>> begin DOCUMENT PASSAGE

Spring Oak Senior Living Community - Elks Home (formerly The Elks National Home) is a retirement home and national historic district located at Bedford, Virginia.

History 
The Elks National Home was built in 1916 by the Benevolent and Protective Order of Elks, who first started the home in 1903. The Elks National Home historic district includes twenty-three contributing buildings, three contributing sites, a contributing structure, and two contributing objects.

The Elks Home was featured briefly in the 1991 film What About Bob?, where it stands in as a mental institution.

Its  property was listed on the National Register of Historic Places in 2008.

In November 1923 the facility was the site of an accidental mass poisoning. Nine men were killed after drinking apple cider served in the dining room. A local farmer had produced the drink and stored it in a barrel that had been used to hold a pesticide.

In 2013, the Elks National Home property was sold to New River Assisted Living for $4.5 million. The name of the property was changed to English Meadows Elks Home.

Modern uses 
The Elks Home is popular locally for the large display of Christmas decorations it puts up each year. Visitors enter the driveway in their vehicles and slowly proceed through the displays, which line the driveway, free of charge.

>> end DOCUMENT PASSAGE

▶ _WORK TO DO_:
1. Answer these from the Elks Home text:
(a) In what year was the Elks National Home built?
(b) How many men died in the November 1923 poisoning?
(c) Who bought the property in 2013, and for how much?
2. Print the Elks Home text from "The Elks Home was" to "Meadows Elks Home.", word for word.
The listing that follows is from a different source.

>> begin DATA SHOWN

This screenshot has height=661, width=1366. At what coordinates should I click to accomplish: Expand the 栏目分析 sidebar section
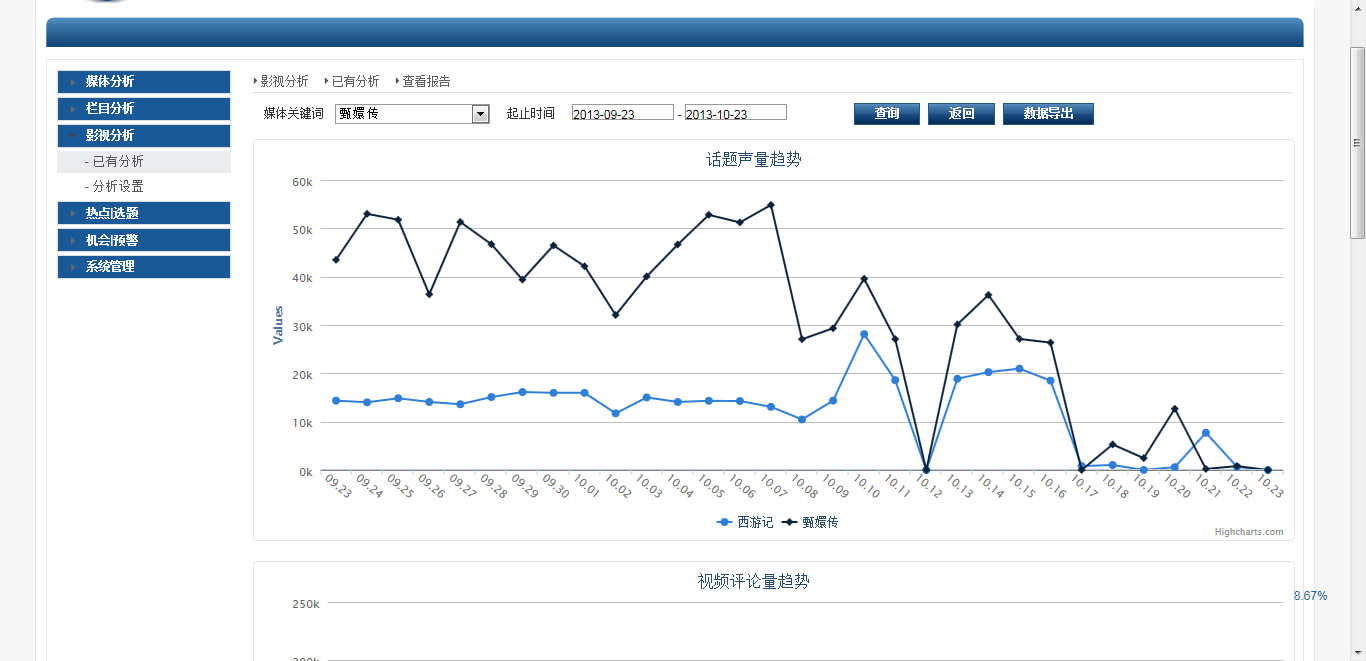point(110,109)
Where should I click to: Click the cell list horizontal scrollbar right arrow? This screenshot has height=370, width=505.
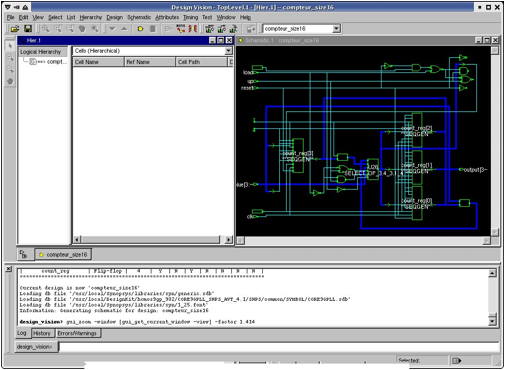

>> end DATA SHOWN

▶ _TASK RESPONSES_:
1.
(a) 1916
(b) Nine
(c) New River Assisted Living, for $4.5 million

2.
The Elks Home was featured briefly in the 1991 film What About Bob?, where it stands in as a mental institution.

Its  property was listed on the National Register of Historic Places in 2008.

In November 1923 the facility was the site of an accidental mass poisoning. Nine men were killed after drinking apple cider served in the dining room. A local farmer had produced the drink and stored it in a barrel that had been used to hold a pesticide.

In 2013, the Elks National Home property was sold to New River Assisted Living for $4.5 million. The name of the property was changed to English Meadows Elks Home.